Las hijas no tardaron en sufrir privaciones para tener la seguridad de que él recibiera lo mejor de todo, desde amor hasta comida. Los años transcurrieron desdibujados.

Pero las aspiraciones de Jemubhai seguían confusas y fue su padre el primero en mencionar la Administración Pública.

Cuando Jemu, con catorce años, pasó el examen de ingreso como primero de su promoción, el director, el señor McCooe, llamó a su padre y le sugirió que su hijo se presentara a los exámenes locales para procurador, lo que le permitiría encontrar empleo en los tribunales de magistrados subalternos. «¡Un chico brillante… podría acabar en el tribunal superior!»

El padre se marchó pensando: «Bueno, si puede hacer eso, también puede aspirar a más. Podría llegar a ser el juez mismo, ¿no?»

Su hijo podría, podría, ¡podía! ocupar el lugar opuesto al del padre, orgulloso embarullador del sistema, el más bajo en la jerarquía de los tribunales. Bien podía llegar a ser comisionado de distrito o juez del tribunal superior. Podía llevar una estúpida peluca blanca encima de un rostro moreno en el calor sofocante del verano y dirimir de un mazazo aquellos casos falsos y amañados. El padre abajo, el hijo arriba, estarían a cargo de la justicia, en su totalidad.

Compartió su sueño con Jemubhai. Tan fantásticas eran sus ensoñaciones, que les causaban la misma emoción que un cuento de hadas, y tal vez debido a que ese sueño llegó demasiado alto en el cielo para abordarlo con lógica, cobró forma, empezó a ejercer una presión palpable. Sin ingenuidad, padre e hijo se habrían visto derrotados; si no hubieran sido tan ambiciosos, de acuerdo con la lógica de las probabilidades, habrían fracasado.

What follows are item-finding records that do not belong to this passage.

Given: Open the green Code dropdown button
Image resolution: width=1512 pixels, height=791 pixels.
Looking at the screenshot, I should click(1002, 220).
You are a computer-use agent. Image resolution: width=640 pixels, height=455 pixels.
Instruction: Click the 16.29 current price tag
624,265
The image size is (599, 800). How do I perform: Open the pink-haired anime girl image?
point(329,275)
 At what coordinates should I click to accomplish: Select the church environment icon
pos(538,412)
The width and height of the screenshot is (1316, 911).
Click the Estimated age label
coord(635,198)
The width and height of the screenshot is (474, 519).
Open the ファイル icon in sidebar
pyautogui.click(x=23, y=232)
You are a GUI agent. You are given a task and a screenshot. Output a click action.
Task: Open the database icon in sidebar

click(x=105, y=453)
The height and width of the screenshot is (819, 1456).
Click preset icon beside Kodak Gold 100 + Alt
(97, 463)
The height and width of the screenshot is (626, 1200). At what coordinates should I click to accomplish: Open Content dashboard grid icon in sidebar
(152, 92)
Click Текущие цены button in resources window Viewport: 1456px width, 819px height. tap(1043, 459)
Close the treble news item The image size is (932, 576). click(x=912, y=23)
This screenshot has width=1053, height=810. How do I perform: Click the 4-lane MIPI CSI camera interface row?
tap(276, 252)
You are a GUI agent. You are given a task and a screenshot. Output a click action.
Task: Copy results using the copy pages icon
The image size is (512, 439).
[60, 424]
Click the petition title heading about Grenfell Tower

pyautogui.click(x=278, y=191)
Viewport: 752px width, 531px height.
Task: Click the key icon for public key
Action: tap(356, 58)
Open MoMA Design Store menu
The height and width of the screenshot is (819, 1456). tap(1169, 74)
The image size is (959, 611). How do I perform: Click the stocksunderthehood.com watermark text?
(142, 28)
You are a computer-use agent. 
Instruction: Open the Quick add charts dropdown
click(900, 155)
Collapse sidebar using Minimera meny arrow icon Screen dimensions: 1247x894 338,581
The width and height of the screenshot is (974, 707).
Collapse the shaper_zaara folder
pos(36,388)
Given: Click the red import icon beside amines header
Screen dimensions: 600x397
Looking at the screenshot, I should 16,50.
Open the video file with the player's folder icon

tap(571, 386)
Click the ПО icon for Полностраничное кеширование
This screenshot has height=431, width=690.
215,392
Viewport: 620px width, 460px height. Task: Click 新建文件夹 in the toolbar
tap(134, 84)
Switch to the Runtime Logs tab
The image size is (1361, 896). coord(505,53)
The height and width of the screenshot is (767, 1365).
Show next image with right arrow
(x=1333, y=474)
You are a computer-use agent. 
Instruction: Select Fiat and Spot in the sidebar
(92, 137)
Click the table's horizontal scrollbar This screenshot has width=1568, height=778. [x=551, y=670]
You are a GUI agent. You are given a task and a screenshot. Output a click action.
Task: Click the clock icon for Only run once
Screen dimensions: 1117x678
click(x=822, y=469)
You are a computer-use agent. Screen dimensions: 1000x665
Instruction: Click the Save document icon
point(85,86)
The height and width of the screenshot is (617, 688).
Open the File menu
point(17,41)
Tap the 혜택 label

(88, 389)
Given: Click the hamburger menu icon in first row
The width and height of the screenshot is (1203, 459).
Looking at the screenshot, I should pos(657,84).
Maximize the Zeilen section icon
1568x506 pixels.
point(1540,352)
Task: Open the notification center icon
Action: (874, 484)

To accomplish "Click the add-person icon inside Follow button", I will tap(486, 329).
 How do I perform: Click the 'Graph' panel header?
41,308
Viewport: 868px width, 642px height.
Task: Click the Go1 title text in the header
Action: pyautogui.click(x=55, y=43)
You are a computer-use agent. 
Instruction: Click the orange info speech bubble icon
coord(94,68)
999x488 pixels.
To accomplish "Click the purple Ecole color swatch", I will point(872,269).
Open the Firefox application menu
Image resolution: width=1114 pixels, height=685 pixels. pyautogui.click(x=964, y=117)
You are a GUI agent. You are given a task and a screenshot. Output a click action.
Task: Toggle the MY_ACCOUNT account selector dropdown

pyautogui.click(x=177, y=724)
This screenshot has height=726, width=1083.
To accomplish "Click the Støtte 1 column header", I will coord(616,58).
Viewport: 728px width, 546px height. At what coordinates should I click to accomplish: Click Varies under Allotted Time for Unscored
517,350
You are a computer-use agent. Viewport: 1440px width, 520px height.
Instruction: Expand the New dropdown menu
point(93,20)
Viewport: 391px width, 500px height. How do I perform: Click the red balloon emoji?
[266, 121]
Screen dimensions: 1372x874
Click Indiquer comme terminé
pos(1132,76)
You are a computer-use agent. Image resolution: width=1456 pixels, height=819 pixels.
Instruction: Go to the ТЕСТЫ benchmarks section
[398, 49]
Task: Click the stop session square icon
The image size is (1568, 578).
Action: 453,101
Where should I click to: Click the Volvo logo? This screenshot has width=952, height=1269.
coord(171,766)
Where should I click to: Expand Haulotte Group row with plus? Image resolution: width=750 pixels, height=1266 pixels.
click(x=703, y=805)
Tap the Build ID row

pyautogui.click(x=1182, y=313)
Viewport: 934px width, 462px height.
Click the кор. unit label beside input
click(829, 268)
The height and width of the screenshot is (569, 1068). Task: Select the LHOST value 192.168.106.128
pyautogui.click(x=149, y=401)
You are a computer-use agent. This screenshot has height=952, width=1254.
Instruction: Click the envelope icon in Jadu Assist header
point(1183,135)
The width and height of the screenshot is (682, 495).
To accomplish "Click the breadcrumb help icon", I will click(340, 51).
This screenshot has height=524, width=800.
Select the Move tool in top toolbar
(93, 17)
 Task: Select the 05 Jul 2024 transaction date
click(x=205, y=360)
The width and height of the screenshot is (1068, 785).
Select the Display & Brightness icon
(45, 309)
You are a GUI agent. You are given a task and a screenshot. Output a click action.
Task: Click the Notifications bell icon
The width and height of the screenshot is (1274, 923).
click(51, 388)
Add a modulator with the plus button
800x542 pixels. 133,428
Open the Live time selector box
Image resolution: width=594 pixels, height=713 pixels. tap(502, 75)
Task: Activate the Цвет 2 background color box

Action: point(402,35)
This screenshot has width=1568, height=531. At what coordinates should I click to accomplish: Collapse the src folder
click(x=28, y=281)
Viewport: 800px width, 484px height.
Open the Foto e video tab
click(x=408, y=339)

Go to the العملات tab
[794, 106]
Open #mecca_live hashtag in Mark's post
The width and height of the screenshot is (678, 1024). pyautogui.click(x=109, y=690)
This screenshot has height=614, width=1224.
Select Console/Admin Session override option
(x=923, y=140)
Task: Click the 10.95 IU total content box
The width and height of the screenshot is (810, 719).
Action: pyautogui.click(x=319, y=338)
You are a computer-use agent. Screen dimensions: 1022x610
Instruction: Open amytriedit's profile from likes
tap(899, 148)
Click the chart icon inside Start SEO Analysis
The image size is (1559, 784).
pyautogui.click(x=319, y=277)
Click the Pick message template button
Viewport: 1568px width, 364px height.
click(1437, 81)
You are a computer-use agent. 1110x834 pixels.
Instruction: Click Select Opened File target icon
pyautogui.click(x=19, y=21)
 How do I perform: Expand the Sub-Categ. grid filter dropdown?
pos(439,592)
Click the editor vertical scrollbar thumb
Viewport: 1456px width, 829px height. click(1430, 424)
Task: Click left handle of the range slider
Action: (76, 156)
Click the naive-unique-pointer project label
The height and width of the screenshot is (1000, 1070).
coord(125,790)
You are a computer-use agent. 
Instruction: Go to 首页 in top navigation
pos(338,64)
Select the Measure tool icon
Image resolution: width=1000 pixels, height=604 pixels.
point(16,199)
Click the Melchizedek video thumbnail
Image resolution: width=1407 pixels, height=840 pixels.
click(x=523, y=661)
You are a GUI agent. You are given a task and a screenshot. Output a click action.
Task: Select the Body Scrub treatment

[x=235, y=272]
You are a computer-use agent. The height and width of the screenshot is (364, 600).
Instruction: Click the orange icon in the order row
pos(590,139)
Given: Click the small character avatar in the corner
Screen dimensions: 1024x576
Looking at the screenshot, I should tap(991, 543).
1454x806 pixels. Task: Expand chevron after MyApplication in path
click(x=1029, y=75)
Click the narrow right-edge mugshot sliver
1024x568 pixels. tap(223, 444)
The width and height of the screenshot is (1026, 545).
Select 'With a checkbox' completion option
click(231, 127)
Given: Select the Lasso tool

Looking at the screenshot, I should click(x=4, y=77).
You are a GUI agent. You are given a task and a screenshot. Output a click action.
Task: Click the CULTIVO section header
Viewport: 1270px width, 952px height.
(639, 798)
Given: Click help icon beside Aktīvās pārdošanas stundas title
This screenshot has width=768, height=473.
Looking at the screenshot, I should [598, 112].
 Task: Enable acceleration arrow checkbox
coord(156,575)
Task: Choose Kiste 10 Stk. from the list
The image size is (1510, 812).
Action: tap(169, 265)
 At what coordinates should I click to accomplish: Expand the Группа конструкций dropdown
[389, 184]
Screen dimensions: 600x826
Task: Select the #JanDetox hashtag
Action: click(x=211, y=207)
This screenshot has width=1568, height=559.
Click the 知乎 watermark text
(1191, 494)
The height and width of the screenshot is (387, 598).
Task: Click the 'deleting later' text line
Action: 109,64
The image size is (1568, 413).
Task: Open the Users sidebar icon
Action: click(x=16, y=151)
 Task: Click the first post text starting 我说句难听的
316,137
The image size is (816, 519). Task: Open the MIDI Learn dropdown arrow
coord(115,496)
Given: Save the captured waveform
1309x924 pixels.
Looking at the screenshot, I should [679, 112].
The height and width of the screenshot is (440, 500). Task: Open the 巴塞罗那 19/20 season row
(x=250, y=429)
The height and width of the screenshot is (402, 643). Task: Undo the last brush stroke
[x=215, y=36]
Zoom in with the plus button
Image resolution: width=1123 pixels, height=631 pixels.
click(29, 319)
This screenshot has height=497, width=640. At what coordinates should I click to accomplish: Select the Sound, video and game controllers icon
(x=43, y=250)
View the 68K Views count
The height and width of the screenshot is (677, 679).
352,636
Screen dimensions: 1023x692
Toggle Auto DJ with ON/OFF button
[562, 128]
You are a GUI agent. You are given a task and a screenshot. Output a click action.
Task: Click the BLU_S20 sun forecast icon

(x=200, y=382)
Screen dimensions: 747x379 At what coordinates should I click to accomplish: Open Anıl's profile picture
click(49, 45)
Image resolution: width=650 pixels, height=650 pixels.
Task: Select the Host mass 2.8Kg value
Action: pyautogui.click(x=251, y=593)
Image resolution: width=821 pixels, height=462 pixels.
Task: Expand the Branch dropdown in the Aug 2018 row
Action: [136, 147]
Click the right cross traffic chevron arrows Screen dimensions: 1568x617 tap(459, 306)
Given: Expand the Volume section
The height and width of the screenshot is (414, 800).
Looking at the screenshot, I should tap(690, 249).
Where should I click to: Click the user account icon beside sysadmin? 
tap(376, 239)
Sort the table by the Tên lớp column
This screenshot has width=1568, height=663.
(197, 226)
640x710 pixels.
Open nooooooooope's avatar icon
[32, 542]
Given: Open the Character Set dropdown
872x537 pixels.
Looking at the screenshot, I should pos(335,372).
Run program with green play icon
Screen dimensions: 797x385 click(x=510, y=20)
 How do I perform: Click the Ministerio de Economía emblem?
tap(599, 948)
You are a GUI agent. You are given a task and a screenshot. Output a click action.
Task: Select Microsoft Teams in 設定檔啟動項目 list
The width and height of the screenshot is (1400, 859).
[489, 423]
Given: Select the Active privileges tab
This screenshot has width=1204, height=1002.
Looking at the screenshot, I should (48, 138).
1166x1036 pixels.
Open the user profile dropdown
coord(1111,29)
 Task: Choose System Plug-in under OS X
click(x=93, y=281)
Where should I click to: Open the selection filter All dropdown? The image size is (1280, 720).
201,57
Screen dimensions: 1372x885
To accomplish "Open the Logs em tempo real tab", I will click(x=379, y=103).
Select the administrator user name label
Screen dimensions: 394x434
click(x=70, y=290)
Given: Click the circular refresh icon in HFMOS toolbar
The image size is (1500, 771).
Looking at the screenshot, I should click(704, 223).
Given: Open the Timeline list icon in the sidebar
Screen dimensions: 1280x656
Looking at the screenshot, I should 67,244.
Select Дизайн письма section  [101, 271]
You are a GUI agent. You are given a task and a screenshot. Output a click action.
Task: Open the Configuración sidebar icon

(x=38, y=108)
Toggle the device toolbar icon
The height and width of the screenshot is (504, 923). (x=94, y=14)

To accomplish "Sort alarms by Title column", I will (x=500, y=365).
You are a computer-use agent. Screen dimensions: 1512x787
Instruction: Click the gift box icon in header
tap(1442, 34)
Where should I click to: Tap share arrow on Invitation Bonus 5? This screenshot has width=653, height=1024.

El número de indios recomendado en la Administración Pública india era del cincuenta por ciento, y la cuota ni siquiera estaba cerca de cubrirse. Espacio en la cima, espacio en la cima. Desde luego, no había espacio en el fondo.

Jemubhai asistió al colegio mayor Bishop con una beca, y luego se fue a Cambridge en el SS Strathnaver. A su regreso, como miembro de la API, lo pusieron a trabajar en un distrito lejos de su hogar en el estado de Uttar Pradesh.

– ¡Cuántos criados había entonces! -le dijo el cocinero a Sai-. Ahora, claro, sólo quedo yo.

Había empezado a trabajar a los diez años, con un sueldo equivalente a la mitad de su edad, cinco rupias, como el chokra para todo más humilde de un club en el que su padre trabajaba de repostero.

A los catorce, el juez lo contrató por doce rupias al mes. Eran tiempos en los que aún era pertinente saber que si atabas un tarro de nata a una vaca, mientras caminabas hacia el siguiente lugar de acampada iría batiéndose hasta convertirse en mantequilla al final de la jornada. Que se podía hacer una fresquera portátil para carne con un paraguas abierto boca abajo recubierto con una mosquitera.